Dr Kirsty Liddiard
Research Fellow, School of Education and Institute for the Study of the Human (iHuman)
Area of research:
Currently, I'm co-leading an ESRC grant entitled Living Life to the Fullest: Life, Death, Disability and the Human which, through the arts, seeks to forge new understandings of the lives, hopes, desires and contributions of children and young people with what are categorised as ‘life-limiting’ or ‘life-threatening’ impairments.
Why did you choose the University of Sheffield and what do you enjoy about Sheffield?
I moved to the University in 2014 from my first postdoctoral position at the School of Disability Studies, Toronto, Canada. I was attracted by the University's vibrant research culture and the School of Education’s Transforming Disability research agenda. The post gave me considerable autonomy, which has enabled me to explore a range of areas that interest me for which I’ve been able to put in multiple bids with colleagues inside and outside of the University.
Alongside colleagues from Education and Sociological Studies, I have been involved in building an exciting transdisciplinary research institute in iHuman and have made great use of the Faculty’s public engagement and impact funding to develop a number of projects.
Excitingly, I am now working across projects funded by ESRC, AHRC and the Wellcome Trust. This post has given me the support to get published, I’ve got an edited collection and my first monograph coming out before the end of the year.
What are the challenges and opportunities of being postdoctoral researcher?
For early career researchers (ECR) there can be significant challenges. Posts are often fixed term and can be short-term. We need to find ways to support ECRs and draw attention to the marked precarity of this period of an academic career. As part of the Faculty of Social Science's Equality and Diversity Committee, with colleagues we have recently established a vibrant Early Career Researcher Forum, which will give voice to ECRs and the challenges they face. Hopefully this will help to start conversations between ERCs and the Faculty and University.

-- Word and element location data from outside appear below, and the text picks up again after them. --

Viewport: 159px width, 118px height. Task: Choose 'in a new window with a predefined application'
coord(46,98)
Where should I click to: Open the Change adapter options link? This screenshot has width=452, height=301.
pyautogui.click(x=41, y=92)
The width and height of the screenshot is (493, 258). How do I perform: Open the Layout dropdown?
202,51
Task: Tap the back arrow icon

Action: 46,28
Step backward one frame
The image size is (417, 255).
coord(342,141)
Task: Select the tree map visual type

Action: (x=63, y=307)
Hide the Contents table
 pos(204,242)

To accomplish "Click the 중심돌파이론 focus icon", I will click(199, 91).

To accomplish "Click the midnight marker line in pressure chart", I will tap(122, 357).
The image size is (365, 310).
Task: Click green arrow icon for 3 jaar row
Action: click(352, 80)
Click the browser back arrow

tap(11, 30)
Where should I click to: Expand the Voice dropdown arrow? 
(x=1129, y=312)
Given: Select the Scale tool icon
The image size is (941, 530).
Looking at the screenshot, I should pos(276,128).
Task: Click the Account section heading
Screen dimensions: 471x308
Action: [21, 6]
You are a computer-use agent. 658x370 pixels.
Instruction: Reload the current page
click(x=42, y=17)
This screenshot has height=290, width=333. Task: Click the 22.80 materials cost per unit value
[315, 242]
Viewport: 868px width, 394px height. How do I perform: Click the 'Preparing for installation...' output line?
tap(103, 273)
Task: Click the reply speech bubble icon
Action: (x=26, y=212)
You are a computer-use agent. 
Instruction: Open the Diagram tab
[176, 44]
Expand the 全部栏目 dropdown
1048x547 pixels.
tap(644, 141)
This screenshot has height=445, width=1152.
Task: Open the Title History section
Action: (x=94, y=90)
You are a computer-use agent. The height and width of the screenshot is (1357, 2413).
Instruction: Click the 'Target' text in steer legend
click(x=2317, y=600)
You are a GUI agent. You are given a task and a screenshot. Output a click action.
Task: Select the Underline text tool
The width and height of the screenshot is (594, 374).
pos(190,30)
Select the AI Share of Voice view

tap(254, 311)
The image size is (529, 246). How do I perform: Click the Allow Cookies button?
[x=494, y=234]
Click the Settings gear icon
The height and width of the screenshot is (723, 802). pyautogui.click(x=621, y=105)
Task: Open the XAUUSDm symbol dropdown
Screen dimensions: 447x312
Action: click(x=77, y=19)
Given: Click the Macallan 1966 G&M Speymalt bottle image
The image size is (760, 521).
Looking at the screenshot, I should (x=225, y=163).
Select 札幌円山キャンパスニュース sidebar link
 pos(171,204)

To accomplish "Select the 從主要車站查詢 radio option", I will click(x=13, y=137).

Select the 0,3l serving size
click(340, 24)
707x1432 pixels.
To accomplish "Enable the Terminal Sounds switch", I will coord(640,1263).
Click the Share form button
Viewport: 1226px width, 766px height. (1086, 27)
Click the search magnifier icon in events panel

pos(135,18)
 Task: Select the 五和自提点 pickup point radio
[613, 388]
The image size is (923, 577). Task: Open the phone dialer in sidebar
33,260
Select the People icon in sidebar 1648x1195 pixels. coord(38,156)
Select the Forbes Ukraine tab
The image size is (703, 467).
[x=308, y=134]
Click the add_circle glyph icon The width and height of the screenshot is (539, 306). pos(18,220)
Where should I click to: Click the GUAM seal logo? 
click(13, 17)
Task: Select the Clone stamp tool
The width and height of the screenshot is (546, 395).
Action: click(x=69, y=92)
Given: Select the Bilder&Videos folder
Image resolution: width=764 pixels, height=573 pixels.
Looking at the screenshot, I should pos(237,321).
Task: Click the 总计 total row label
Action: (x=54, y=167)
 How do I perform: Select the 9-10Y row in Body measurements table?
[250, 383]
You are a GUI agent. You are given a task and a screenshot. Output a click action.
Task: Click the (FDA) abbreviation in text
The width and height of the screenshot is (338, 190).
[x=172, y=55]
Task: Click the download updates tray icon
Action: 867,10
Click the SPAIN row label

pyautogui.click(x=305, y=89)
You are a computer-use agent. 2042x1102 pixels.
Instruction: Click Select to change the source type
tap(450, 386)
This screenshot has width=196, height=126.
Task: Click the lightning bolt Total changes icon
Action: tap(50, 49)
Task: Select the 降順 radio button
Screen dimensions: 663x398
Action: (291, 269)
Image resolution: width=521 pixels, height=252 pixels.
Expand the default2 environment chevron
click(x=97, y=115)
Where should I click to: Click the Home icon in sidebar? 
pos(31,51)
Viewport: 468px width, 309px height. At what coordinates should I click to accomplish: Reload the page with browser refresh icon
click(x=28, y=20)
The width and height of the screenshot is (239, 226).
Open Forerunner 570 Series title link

What are your ambitions for the future?
To keep doing high quality, co-production research with marginalised people and stakeholders. As an avid public sociologist and activist scholar, I view the effective, ethical and accessible communication of knowledge as a form of social and political justice. As such, I always try to work within the communities I research and always bring new knowledge to non-academic audiences as well as to key stakeholders. This ensures that research findings have a wider impact – they ‘exist’ in real life and are referred to, read by, and transferred to the everyday lives of people. In short, I want to keep doing this work!